Welcome in USA
Les espagnols Juan Sebastián Vásquez et Alejandro Rojas ont obtenu pour ce thriller de 77 minutes le Prix du public au festival du polar de Reims. Bravo à eux, c’est bien mérité. Projetant de démarrer une nouvelle vie aux États-Unis, Diego et Elena quittent Barcelone pour New-York. Mais à leur arrivée à l’aéroport, la Police des Frontières les interpelle pour les soumettre à un interrogatoire. D'abord anodines, les questions des agents se font de plus en plus intimidantes. Diego et Elena sont alors gagnés par le sentiment qu'un piège se referme sur eux...Un huis-clos terrifiant par son propos, admirable par son interprétation et l’économie de moyens de la réalisation.
Ce scénario implacable vous tient en haleine jusqu’à la dernière image. Vous quittez la salle ébranlé tout en vous demandant quelle sera la suite de la vie pour ce couple. Les deux réalisateurs se revendiquent volontiers du grand Sidney Lumet, une filiation tout à fait justifiée. Le cinéaste de 12 hommes en colère, Un après-midi de chien ou Network : Main basse sur la télévision, n’aurait pas renié ce petit film à suspense psychologique qui a tout d’un grand. Les 2 réalisateurs sont vénézuéliens et, à ce titre, en se rendant souvent aux USA, ont eu envie de raconter ce qui se passe derrière les portes closes de la douane et des services d’immigration. Ce drame politique nous parle des dynamiques de pouvoir, du harcèlement, des problèmes d’autorité, de racisme ordinaire, d’endroits où vous pouvez soudain vous sentir extrêmement vulnérable selon vos origines, la méfiance que nourrissent certains envers vous selon ces mêmes origines, car, ne perdons pas vue qu’on est forcément le fruit de nos influences, pour le pire comme pour le meilleur. Nous sommes assis avec le couple de héros, dans une pièce anonyme, sans mouvements inutiles des deux caméras, un éclairage pisseux, à suivre un interrogatoire qui frise le surréalisme… Et pourtant ! Oppressant, minimaliste et impressionnant.

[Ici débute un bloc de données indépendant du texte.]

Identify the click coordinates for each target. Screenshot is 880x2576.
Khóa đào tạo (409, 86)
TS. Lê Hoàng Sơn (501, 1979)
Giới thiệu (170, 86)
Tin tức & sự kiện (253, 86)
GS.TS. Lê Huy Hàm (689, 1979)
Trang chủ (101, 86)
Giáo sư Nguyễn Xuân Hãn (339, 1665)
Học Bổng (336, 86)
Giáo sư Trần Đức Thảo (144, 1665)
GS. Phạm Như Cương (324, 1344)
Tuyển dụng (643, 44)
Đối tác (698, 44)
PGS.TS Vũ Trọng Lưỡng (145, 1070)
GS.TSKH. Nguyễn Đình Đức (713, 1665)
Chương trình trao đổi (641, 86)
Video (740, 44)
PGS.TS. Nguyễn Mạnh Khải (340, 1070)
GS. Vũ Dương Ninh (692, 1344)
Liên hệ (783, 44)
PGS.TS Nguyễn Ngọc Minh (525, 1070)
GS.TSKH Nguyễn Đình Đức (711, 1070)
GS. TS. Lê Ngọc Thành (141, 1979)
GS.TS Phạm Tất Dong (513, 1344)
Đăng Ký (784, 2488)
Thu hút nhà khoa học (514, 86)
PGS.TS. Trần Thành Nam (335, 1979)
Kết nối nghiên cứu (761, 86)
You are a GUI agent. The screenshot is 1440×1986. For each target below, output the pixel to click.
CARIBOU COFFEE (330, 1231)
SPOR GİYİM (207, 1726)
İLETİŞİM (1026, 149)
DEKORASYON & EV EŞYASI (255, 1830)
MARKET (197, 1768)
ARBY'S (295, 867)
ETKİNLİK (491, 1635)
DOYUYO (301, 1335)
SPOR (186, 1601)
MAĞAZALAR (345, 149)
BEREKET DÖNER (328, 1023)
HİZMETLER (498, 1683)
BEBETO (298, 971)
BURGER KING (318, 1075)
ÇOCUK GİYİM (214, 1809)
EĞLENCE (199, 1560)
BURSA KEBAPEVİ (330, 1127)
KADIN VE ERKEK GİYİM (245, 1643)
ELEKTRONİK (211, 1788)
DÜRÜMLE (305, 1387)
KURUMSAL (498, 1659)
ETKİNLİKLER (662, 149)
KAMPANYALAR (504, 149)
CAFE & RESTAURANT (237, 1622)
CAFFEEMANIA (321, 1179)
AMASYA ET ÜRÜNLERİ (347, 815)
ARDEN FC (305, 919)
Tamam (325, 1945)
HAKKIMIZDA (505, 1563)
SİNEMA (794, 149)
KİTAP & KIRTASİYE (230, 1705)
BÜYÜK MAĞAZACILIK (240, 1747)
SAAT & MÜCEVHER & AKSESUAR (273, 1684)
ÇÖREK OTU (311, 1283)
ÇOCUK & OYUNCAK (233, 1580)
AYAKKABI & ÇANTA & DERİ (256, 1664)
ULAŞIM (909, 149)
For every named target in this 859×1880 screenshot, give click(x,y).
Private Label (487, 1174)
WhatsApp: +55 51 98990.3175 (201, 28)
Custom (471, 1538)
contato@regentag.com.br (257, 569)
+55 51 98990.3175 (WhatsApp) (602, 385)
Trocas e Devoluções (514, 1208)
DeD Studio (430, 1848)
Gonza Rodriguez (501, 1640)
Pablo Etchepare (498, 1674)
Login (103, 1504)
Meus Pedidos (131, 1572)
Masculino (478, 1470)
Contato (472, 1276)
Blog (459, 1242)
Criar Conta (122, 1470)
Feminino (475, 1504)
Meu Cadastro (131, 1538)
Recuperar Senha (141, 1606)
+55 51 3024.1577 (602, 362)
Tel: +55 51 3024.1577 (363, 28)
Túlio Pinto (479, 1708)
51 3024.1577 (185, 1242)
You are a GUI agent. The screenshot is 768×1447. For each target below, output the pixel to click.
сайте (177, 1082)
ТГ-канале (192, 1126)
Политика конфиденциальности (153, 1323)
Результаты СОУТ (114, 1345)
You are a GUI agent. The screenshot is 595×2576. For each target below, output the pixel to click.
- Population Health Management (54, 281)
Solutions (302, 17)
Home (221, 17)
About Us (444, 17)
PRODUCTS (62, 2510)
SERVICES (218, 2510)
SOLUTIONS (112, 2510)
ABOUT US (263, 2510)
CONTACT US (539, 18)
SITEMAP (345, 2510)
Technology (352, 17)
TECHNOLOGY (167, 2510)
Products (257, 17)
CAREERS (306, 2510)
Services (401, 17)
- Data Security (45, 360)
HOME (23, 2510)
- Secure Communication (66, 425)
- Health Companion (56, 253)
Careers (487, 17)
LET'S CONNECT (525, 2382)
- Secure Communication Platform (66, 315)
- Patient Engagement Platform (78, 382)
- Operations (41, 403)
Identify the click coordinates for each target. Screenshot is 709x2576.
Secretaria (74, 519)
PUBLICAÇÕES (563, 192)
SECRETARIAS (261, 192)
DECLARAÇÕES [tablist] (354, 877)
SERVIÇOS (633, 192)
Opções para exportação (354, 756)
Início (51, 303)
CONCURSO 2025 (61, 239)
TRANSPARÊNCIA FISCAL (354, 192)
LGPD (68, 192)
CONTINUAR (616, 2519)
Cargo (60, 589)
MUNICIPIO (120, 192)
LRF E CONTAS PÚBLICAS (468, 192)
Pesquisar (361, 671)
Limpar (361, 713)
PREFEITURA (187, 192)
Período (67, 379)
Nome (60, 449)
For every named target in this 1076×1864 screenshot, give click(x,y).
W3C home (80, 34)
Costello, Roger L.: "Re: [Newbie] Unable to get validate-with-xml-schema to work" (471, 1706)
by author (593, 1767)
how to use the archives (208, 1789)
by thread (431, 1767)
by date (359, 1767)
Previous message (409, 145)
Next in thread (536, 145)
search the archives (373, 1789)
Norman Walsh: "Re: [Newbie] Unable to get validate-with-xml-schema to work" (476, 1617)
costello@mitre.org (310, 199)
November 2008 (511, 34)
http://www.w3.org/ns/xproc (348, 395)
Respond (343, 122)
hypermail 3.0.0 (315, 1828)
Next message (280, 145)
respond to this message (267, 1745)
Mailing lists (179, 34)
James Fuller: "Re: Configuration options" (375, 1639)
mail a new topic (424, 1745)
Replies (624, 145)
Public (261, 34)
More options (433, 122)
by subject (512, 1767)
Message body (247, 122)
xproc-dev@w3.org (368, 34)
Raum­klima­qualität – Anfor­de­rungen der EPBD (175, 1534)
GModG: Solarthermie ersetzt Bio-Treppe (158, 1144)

Le casting ne comporte que 4 noms : Alberto Ammann et Bruna Cusí, qui passent par tout le spectre des sentiments, - surprise, peur, colère, doute… -, broyés sous le flot des questions posées par Ben Temple et Laura Gomes. Un film à vous rendre paranoïaque face à une telle démonstration d’intimidation psychologique. Voilà un huis-clos anxiogène dont on ne sort pas indemne avec des questions plein la tête. Une tragédie moderne qui respecte les trois unités chères au théâtre classique et dont la brièveté s’avère un véritable atout. J’ai adoré.